Personal information
- Born: 18 February 2000 (age 26) Laren, Netherlands

Sport
- Country: Netherlands
- Sport: Short-track speed skating

Medal record
Men's short-track speed skating
Representing the Netherlands
Olympic Games
| Gold medal – first place | 2026 Milano Cortina | 5000 m relay |
| Silver medal – second place | 2026 Milano Cortina | 500 m |
European Championships
| Gold medal – first place | 2023 Gdańsk | 5000 m relay |
| Gold medal – first place | 2023 Gdańsk | 2000m mixed relay |
| Gold medal – first place | 2026 Tilburg | 2000 m mixed relay |
| Silver medal – second place | 2026 Tilburg | 5000 m relay |
| Bronze medal – third place | 2026 Tilburg | 500 m |
European Youth Olympics
| Bronze medal – third place | 2017 Erzurum | mixed relay |
World Junior Championships
| Silver medal – second place | 2019 Montreal | 3000 m relay |

= Melle van 't Wout =

Dutch speed skater (born 2000)

Melle van 't Wout (born 18 February 2000) is a Dutch short-track speed skater. He won gold medals with the Dutch relay teams at the 2023 European Championships. Van 't Wout is bronze medalist at the 2026 European Championships. He represented the Netherlands at the 2026 Winter Olympics, where he became an Olympic champion, and also won a silver medal.

== Career ==
At the age of four, Van ´t Wout moved with his family to Bracebridge, Canada. He played ice hockey as a child. At the age of thirteen, he switched to short-track speed skating. A year later the family moved back to the Netherlands.

Van ´t Wout made his international debut at the 2017 European Youth Olympics with a bronze medal at the mixed relay event. He obtained a silver medal with the Dutch relay team at the 2019 World Junior Championships.

At the senior level, he participated in the Dutch relay teams that obtained gold medals at the 2023 European Championships. His speed skating career was interrupted because of a long knee injury. At the 2026 European Championships he won the bronze medal at the 500 metre race. Van ´t Wout represents the Netherlands at the 2026 Winter Olympics.

== Personal life ==
Van 't Wout's younger brother Jens is also a short-track speed skater. Melle van ´t Wout has a relationship with Dutch short-track skater Selma Poutsma.

════════

> **Problem to solve**
Quote the passage of the Melle van 't Wout profile above word for word, between "At the senior" and "2026 Winter Olympics.", inclusive.

> **Data section**
════════

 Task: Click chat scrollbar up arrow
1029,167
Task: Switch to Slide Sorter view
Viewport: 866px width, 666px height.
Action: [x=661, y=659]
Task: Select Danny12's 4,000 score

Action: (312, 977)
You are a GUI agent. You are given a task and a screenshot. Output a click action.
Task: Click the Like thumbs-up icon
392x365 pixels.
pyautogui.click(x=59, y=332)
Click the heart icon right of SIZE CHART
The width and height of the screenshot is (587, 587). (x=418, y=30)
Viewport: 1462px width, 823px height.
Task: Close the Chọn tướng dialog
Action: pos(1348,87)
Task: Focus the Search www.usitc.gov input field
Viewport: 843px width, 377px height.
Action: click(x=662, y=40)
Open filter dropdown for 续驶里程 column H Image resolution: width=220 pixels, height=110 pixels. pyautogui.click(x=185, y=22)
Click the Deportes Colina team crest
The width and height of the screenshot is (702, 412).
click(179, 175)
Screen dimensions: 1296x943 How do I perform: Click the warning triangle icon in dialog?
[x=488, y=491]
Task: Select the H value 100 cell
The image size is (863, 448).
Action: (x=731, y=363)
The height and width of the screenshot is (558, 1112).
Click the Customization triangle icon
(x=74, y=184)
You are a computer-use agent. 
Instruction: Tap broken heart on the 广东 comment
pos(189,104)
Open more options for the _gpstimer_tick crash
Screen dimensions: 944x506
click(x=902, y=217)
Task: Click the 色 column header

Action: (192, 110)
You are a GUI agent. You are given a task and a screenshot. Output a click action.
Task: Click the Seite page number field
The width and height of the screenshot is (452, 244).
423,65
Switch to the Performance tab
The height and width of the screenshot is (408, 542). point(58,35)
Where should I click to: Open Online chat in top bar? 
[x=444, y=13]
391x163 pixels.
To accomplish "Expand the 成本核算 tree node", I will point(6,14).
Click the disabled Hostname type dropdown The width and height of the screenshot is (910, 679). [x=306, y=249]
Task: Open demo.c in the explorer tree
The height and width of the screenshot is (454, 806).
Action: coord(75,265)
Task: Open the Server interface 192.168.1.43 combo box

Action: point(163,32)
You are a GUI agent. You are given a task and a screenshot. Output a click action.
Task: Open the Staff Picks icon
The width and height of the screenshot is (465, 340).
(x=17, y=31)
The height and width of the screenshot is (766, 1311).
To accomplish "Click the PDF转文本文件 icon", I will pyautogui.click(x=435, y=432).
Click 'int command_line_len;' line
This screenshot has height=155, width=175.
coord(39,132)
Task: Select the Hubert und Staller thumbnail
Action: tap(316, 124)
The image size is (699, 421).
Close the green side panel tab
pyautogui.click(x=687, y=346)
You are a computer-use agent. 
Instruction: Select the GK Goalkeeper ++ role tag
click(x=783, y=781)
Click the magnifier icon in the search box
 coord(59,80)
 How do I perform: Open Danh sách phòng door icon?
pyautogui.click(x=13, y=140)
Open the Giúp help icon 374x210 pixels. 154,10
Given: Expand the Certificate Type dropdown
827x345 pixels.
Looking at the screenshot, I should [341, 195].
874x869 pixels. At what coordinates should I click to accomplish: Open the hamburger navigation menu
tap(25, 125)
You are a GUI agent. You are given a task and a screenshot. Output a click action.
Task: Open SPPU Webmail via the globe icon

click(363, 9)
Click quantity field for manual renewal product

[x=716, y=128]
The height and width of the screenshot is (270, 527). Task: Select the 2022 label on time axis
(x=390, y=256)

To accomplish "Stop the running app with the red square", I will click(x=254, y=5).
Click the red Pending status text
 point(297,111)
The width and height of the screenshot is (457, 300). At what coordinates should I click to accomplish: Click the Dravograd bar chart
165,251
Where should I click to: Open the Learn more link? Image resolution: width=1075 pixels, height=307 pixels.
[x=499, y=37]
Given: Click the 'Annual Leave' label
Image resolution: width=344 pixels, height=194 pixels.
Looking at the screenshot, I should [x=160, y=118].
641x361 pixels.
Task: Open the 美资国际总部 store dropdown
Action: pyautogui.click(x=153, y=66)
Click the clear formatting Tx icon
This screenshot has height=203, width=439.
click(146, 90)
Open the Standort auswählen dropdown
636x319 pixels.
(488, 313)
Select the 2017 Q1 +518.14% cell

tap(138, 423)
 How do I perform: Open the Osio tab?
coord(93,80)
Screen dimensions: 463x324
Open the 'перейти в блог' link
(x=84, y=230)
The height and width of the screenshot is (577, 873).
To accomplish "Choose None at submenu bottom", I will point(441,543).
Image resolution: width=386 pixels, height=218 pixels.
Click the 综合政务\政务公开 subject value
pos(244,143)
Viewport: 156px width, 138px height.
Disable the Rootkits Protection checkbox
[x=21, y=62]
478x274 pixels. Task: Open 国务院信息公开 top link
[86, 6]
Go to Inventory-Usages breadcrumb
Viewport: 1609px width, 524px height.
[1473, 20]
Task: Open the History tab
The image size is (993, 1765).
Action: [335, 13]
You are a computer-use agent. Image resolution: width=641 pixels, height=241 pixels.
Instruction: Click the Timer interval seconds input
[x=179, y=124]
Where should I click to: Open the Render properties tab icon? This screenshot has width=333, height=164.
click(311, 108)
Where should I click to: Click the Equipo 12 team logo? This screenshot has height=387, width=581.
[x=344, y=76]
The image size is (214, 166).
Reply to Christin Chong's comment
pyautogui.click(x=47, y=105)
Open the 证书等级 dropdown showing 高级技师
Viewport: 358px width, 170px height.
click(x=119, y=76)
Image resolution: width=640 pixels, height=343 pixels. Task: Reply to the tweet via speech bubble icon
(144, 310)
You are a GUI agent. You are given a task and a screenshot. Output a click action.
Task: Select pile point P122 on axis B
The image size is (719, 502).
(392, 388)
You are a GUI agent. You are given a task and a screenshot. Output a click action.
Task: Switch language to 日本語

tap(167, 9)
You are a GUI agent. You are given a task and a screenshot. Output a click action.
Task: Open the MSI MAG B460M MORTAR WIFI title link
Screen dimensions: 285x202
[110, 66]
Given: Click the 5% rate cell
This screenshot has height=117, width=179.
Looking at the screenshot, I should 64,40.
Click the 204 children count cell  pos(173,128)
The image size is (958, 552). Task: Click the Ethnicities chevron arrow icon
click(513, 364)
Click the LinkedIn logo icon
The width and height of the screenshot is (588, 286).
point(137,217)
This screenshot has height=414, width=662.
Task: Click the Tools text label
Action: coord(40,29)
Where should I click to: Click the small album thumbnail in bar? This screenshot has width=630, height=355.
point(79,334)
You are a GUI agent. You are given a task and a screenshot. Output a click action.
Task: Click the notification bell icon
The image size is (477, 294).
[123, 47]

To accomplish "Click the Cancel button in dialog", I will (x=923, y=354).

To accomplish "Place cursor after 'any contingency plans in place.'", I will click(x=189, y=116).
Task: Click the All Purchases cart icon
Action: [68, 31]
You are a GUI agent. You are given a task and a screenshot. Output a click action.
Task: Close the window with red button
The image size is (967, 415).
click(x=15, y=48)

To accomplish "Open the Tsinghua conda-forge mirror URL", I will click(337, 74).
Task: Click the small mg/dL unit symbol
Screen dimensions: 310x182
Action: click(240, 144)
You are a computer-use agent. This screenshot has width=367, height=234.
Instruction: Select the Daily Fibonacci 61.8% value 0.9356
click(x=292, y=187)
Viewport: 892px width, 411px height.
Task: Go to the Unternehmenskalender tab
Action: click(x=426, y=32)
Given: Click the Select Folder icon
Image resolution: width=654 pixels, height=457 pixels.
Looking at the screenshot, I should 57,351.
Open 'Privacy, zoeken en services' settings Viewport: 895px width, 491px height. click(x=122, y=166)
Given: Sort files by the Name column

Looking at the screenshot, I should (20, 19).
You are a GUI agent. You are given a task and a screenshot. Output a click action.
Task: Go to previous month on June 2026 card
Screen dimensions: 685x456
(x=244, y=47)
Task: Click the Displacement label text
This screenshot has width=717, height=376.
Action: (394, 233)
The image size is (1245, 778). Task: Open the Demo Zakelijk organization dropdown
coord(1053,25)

════════

> **The answer**
At the senior level, he participated in the Dutch relay teams that obtained gold medals at the 2023 European Championships. His speed skating career was interrupted because of a long knee injury. At the 2026 European Championships he won the bronze medal at the 500 metre race. Van ´t Wout represents the Netherlands at the 2026 Winter Olympics.